By 1914 the Women's Industrial Council had investigated one hundred and seventeen trades. In 1915 Black and her fellow investigators published their book Married Women's Work. Black was also a member of the executive committee of the Anti-Sweating League and in the years preceding the start of the First World War she was involved with people such as Cicely Corbett Fisher and Hilda Martindale in organizing conferences on the subject. The organisation defined sweated labour as "(1) working long hours, (2) for low wages, (3) under insanitary conditions".
Despite her involvement in political issues, Clementina still found time to write novels until her failing eyesight made it impossible. One of the most successful of her books was The Agitator, a novel based on her experiences as a trade union leader.
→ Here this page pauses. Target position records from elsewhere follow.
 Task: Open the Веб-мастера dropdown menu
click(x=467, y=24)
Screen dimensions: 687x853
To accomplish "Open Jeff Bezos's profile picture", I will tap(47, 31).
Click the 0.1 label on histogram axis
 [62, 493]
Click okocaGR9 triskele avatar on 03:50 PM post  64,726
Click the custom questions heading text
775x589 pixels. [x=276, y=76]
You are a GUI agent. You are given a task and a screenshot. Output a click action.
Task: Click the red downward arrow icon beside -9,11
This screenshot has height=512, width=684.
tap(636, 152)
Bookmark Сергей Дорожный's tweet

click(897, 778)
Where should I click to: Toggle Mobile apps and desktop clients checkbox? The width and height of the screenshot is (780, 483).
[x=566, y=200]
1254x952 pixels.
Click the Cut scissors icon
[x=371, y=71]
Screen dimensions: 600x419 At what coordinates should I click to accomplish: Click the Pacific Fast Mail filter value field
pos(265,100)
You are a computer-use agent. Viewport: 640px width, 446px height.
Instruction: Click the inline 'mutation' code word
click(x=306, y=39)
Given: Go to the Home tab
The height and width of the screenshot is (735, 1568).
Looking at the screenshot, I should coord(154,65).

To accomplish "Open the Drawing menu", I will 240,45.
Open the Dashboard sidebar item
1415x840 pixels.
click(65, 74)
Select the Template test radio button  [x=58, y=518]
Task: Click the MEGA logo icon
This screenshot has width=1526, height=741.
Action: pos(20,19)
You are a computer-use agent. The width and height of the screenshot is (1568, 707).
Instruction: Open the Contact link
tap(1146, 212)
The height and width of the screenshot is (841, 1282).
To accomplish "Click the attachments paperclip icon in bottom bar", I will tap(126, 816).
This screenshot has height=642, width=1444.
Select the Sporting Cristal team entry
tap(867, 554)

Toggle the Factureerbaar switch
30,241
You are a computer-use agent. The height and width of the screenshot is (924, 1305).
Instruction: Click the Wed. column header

Clementina Black died at her home in Brighton on 19 December 1922.
Primary Sources
(1) On 22nd October 1907, Clementina Black spoke at the National Union Women Workers Conference about unskilled workers.
Trade unionism could not do for the unskilled trades and the sweated industries what it could do for other trades, and they must look to the law for protection. Surely the time was coming when the law, which was the representative of the organised will of the people, would declare that British workers should no longer work for less than they could live upon.
(2) In 1909 Clementina Black's report Married Women's Work was published. Part of the report dealt with women who worked at home.
A very large majority of the women visited in their homes are kindly, industrious, reasonable, self-respecting persons and good citizens. The husbands in the main deserve the same praise… Parental affection seems to be the ruling passion of nearly all these fathers and mothers; they work hard with amazing patience in the hope of making their children happy… What is wrong is not the work for wages of married women, but the underpayment.
(3) In 1919 Clementina Black wrote a pamphlet called Hopes of Better Housing. She included one section on housing and courtship.
Young people must and will hold, somewhere, those endless talks which pave the way to marriage, and there can be no better place than their own homes; but a living room full of younger brothers and sisters and their contemporary friends will not serve the purpose at all. Young people need a parlour as a place for courting… Failing a parlour, lovers have to resort to a cinema where the eternal conversation is carried on uncomfortably in a whisper.
(4) In 1890 Clementina Black wrote a pamphlet On Marriage where she explained why some women were unwilling to get married.
Marriage, like all other human institutions, is not permanent and alterable in form, but necessarily changes shape with the changes of social development. The forms of marriage are transitional, like the societies in which they exist. Each age keeps getting ahead of the law, yet there are always some laggards of whom the law for the time being is ahead. The main tendency of our own age is towards greater freedom and equality, and the law is slowly modifying to match…. At present the strict letter of the law denies to a married woman the freedom of action which more and more women are coming to regard not only as their just but also as their dearest treasure; and this naturally causes a certain unwillingness on the part of the thoughtful women to marry… That law and custom should alike enlarge so as to suit the growing ideal is evidently desirable… we can all of us influence custom a little, since custom, after all, is only made up of many individual examples… Easier divorce may be necessary, but the opportunity of making wiser and happier marriages is more necessary still.